Tutti gli déi conoscevano le sue maniere gentili e la
dolcezza, così come la
sua bravura nella medicina e nel canto, arti in cui eccelleva. Sua
madre Freya
e la regina Frigga erano legate da una solida amicizia, che aveva dato
modo
alla giovane di conoscere bene i due principi figli di Odino e di
essere
coinvolta nei progetti matrimoniali della regina, o almeno
così mormoravano in
molti. Quando si spogliava di quei panni per rilassarsi e ritrovare
sé stessa,
però, era semplicemente Sigyn Iwaldidóttir:
una ragazza
semplice e tranquilla, desiderosa solo di vivere le sue giornate come
ogni
altra sua coetanea.
A Sigyn piaceva leggere poesie. Era una passione che le
aveva trasmesso sua madre, e ogni volta che le si presentavano dei
momenti
liberi portava sempre con sé una raccolta e si godeva la
brezza degli alberi
dei giardini di Asgard, in compagnia di quei versi. Non si stupiva
più di tanto
di essere da sola: era sicura che quella passione fosse caratteristica
di
pochi, ma la cosa non la disturbava. Le bastava poco per essere felice.
Fu principalmente per quel motivo che una mattina la
vista di un’altra persona accanto a quelli che ormai
considerava i suoi alberi
l’aveva incuriosita, portandola ad abbassare lo sguardo ed a
posarlo nientemeno
che sul principe Loki, apparentemente assorto nella lettura di un
grosso
volume.
Loki era considerato strano dalla maggior parte degli
abitanti di Asgard senza un vero e proprio motivo, riflettè
la ragazza tra sé.
Silenzioso e ombroso, era molto versato nella magia fin da bambino e
per quanto
riuscisse a ricordare forse era quello uno dei motivi per cui gli altri
lo
evitavano. Lei no, però: aveva sempre nutrito interesse per
ciò che gli altri
scansavano e Loki non faceva eccezione. Avrebbe desiderato rivolgergli
la
parola, anche solo per chiedergli cosa stesse leggendo ma la paura di
disturbarlo
le impediva qualunque contatto.
Il Loki bambino si isolava per continuare a studiare ed
esercitare le proprie capacità dove nessuno
l’avrebbe disturbato, mentre Sigyn
lo osservava in silenzio da lontano, leggendo anche lei e cercando il
coraggio
di avvicinarsi a lui. Ora che quella situazione si ripresentava, forse
sarebbe
finalmente riuscita nel suo intento.
Le stagioni ad
Asgard trascorrevano scandite dalle
occupazioni della Corte come in ogni altro regno, e a Sigyn piaceva
osservarle
tramite il cambiamento della natura.

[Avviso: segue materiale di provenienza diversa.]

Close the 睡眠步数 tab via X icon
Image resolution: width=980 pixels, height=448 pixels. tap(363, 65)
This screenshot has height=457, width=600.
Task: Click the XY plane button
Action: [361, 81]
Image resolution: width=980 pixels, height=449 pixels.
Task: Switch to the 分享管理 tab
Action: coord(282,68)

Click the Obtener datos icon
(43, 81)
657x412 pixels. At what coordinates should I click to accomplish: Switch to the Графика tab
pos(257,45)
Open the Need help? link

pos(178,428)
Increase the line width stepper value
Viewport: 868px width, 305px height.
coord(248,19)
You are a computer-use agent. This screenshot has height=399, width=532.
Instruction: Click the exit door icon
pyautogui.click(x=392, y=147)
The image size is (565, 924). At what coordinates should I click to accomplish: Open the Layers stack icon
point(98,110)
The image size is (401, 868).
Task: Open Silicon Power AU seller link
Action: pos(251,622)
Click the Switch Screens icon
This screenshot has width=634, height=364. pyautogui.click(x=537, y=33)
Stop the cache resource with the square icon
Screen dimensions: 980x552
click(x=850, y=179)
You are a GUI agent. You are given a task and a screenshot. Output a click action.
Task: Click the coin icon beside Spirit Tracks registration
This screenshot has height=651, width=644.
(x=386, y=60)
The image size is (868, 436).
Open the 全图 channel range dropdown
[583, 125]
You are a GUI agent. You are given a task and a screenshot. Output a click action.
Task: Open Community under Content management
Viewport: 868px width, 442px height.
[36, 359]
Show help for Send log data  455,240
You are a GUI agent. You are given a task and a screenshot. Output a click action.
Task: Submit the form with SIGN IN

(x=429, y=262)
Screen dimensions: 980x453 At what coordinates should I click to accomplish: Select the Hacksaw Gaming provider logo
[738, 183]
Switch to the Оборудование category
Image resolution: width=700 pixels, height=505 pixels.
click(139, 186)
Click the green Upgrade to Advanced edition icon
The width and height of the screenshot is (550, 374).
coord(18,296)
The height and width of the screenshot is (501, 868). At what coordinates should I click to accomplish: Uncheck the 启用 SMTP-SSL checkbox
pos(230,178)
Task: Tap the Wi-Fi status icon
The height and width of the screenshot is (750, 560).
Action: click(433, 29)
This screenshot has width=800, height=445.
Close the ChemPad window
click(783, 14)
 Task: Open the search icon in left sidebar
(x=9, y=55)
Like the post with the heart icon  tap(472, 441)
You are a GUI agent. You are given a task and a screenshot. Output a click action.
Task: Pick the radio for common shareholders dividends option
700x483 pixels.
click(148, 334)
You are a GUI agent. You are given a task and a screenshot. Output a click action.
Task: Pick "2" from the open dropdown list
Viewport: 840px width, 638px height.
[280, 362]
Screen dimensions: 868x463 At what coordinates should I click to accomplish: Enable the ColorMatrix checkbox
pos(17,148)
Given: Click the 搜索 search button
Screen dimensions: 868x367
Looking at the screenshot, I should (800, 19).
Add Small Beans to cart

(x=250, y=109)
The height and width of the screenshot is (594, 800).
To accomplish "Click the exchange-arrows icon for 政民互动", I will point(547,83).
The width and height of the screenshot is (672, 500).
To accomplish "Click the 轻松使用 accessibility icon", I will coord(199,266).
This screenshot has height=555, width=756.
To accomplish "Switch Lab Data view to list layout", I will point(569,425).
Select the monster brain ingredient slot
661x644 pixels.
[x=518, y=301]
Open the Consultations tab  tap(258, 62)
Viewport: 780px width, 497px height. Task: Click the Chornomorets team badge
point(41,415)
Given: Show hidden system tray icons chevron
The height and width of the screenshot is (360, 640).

I fiori che ricoprivano gli alberi
salutavano la primavera, ed erano quei fiori che la ragazza si era
attardata ad
osservare, incerta sulle parole da usare per iniziare una qualsiasi
conversazione con Loki. Lui era seduto sotto gli alberi e sfogliava
piano le
pagine, lei si torceva le mani in grembo e il vento soffiava lieve,
placido.
Intanto, un sorriso non avrebbe guastato l’atmosfera.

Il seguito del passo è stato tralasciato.